'''
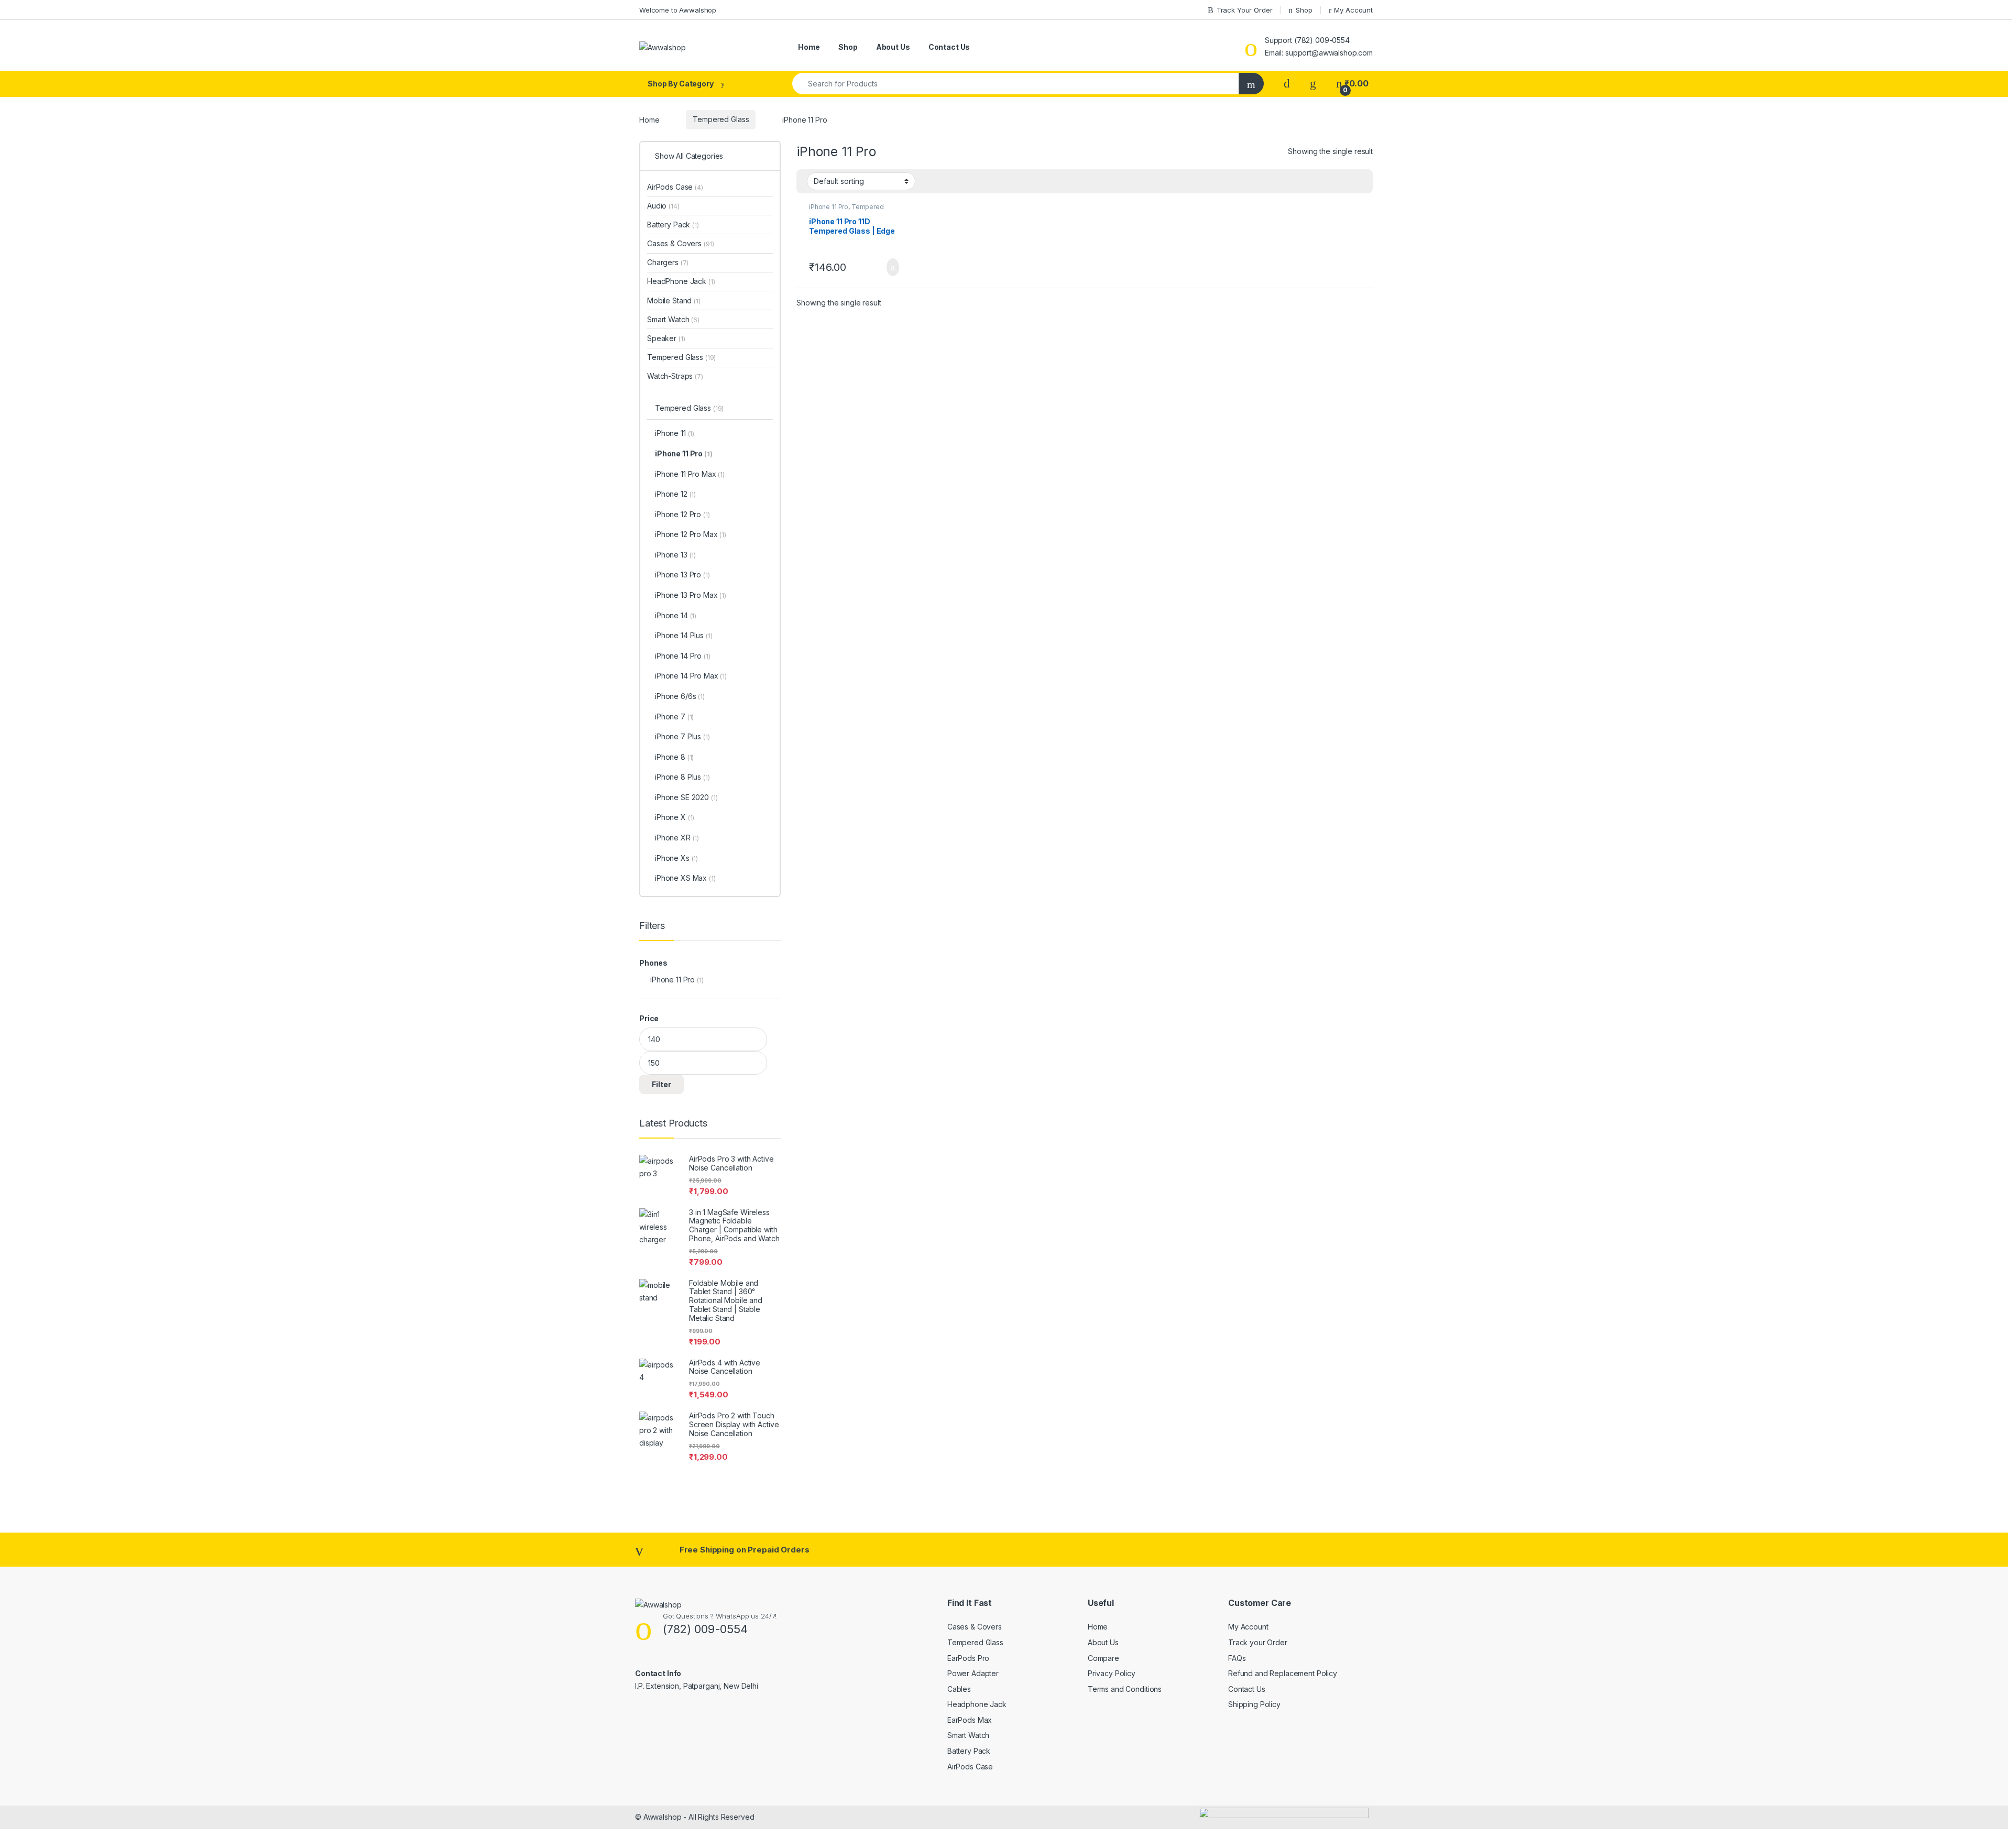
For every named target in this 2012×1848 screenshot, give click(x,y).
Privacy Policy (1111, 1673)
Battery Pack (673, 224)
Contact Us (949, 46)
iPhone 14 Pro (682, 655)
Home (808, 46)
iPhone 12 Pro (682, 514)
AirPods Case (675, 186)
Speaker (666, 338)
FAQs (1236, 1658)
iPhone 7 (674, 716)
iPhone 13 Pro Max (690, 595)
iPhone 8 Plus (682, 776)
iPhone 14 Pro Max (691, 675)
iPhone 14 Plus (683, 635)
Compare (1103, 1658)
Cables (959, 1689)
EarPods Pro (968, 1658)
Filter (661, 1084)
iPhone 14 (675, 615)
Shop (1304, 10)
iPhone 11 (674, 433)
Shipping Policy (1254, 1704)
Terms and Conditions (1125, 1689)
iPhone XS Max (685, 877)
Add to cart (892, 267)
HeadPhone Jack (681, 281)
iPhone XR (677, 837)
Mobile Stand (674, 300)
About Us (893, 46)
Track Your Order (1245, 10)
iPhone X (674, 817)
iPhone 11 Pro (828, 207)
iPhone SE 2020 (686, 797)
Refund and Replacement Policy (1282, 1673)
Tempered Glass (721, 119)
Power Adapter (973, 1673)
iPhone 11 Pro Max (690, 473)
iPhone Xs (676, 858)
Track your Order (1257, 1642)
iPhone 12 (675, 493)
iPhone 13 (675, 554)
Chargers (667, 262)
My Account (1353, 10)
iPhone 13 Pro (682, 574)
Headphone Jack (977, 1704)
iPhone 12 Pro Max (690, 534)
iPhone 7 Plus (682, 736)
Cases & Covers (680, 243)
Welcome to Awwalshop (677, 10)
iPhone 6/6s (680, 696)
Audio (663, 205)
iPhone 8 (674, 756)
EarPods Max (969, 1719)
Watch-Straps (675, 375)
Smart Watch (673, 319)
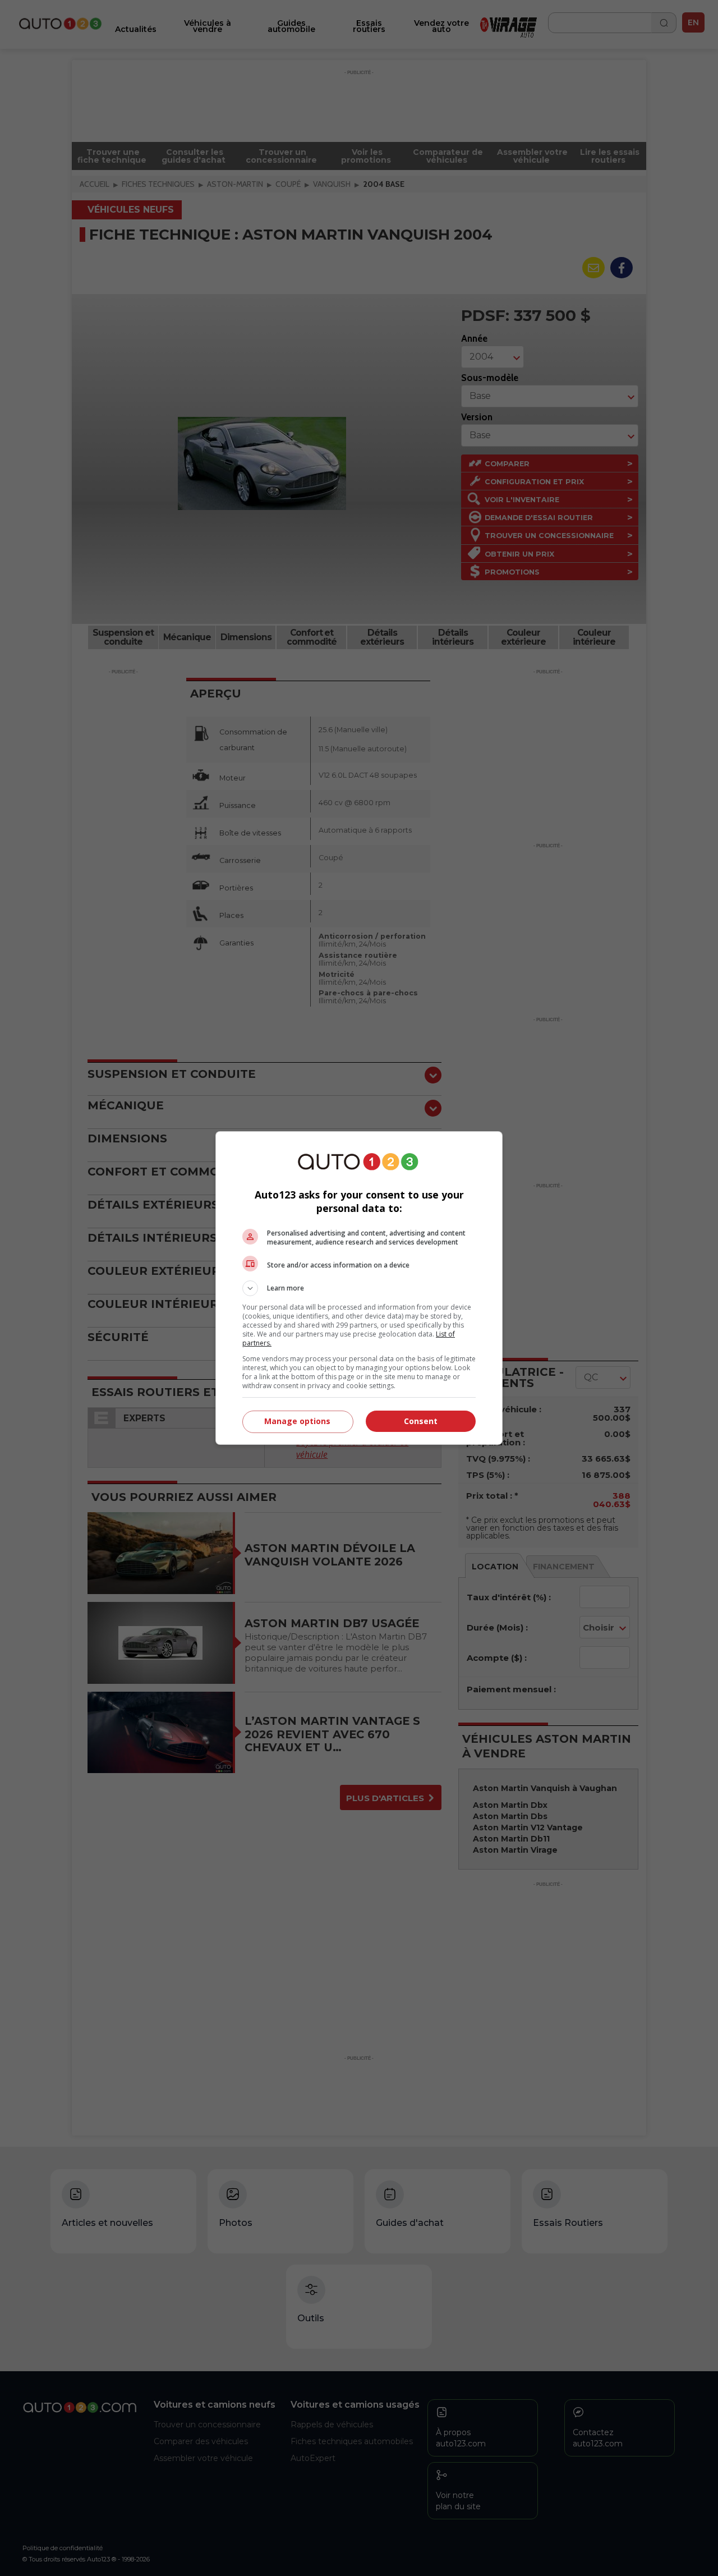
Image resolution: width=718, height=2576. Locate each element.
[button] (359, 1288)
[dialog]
'''
● **Your task**
Show me every line of the entries above that holds "Plus".

● **Response**
iPhone 8 Plus (682, 776)
iPhone 14 Plus (683, 635)
iPhone 7 Plus (682, 736)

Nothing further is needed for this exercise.